▼

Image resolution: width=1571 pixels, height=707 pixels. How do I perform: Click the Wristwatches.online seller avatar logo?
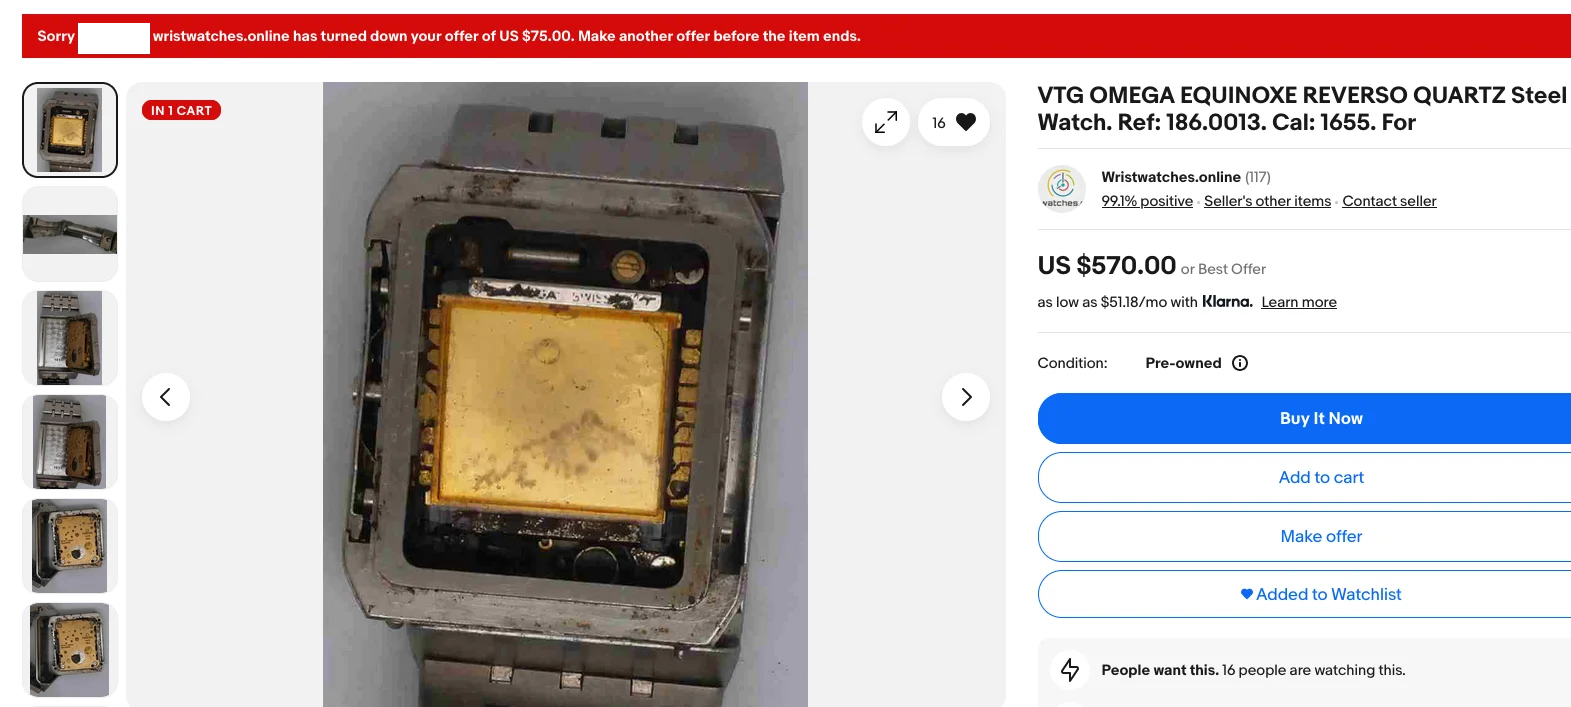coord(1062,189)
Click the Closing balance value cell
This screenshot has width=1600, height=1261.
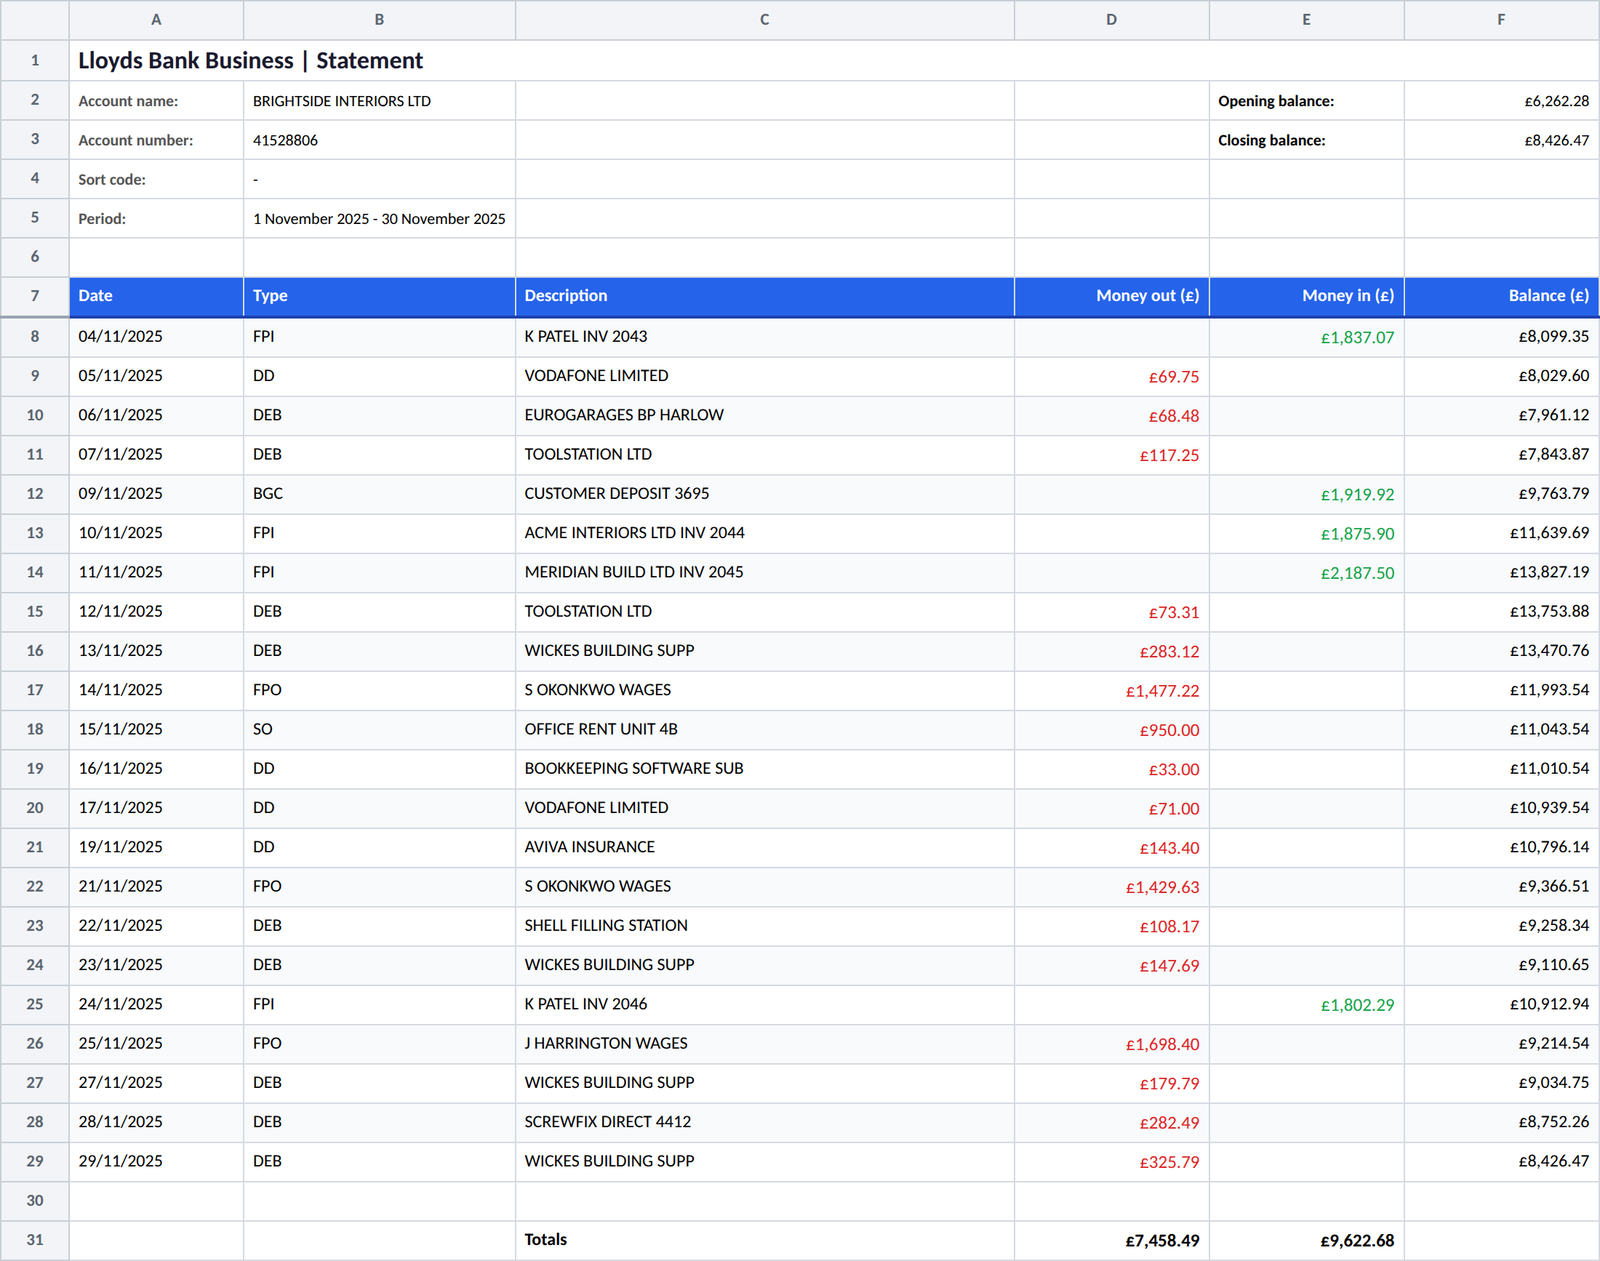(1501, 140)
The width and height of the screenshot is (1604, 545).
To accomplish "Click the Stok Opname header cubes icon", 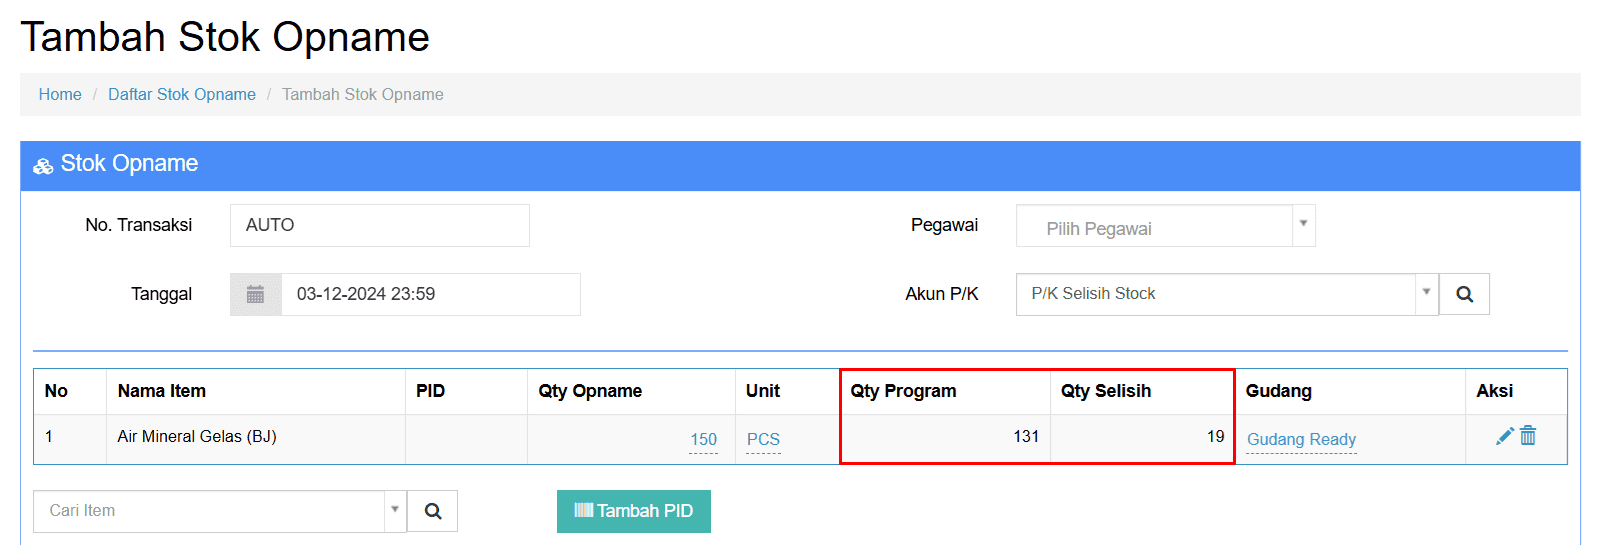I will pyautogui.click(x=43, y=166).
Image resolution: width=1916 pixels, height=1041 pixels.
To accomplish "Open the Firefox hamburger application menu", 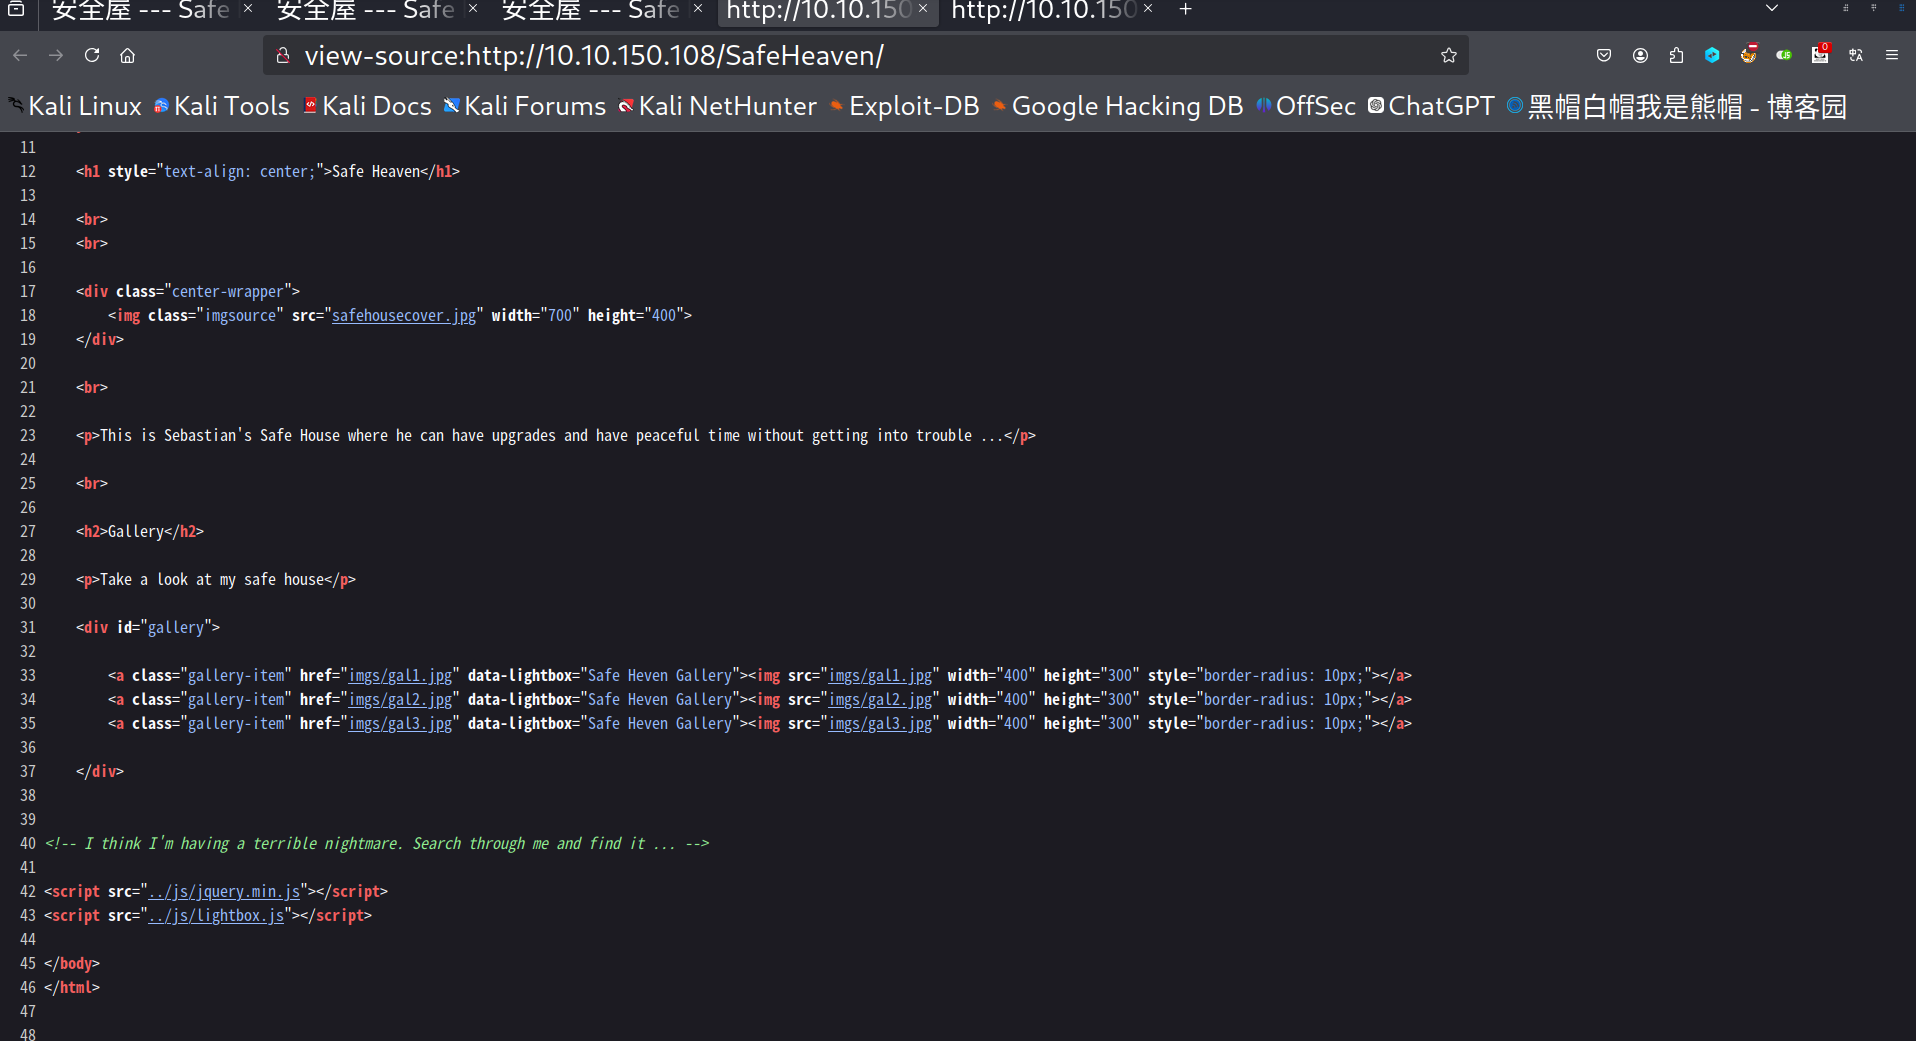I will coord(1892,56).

▲

• **PROBLEM TO SOLVE**
Nothing but an exact copy is asked for: the lines from the start of the records through the line with "The width and", both ends included, minus any pictures.

• **SOLUTION**
Image resolution: width=1571 pixels, height=707 pixels. How do I perform: Click the Wristwatches.online seller avatar logo?
coord(1062,189)
Click the Closing balance value cell
This screenshot has width=1600, height=1261.
(1501, 140)
The width and height of the screenshot is (1604, 545).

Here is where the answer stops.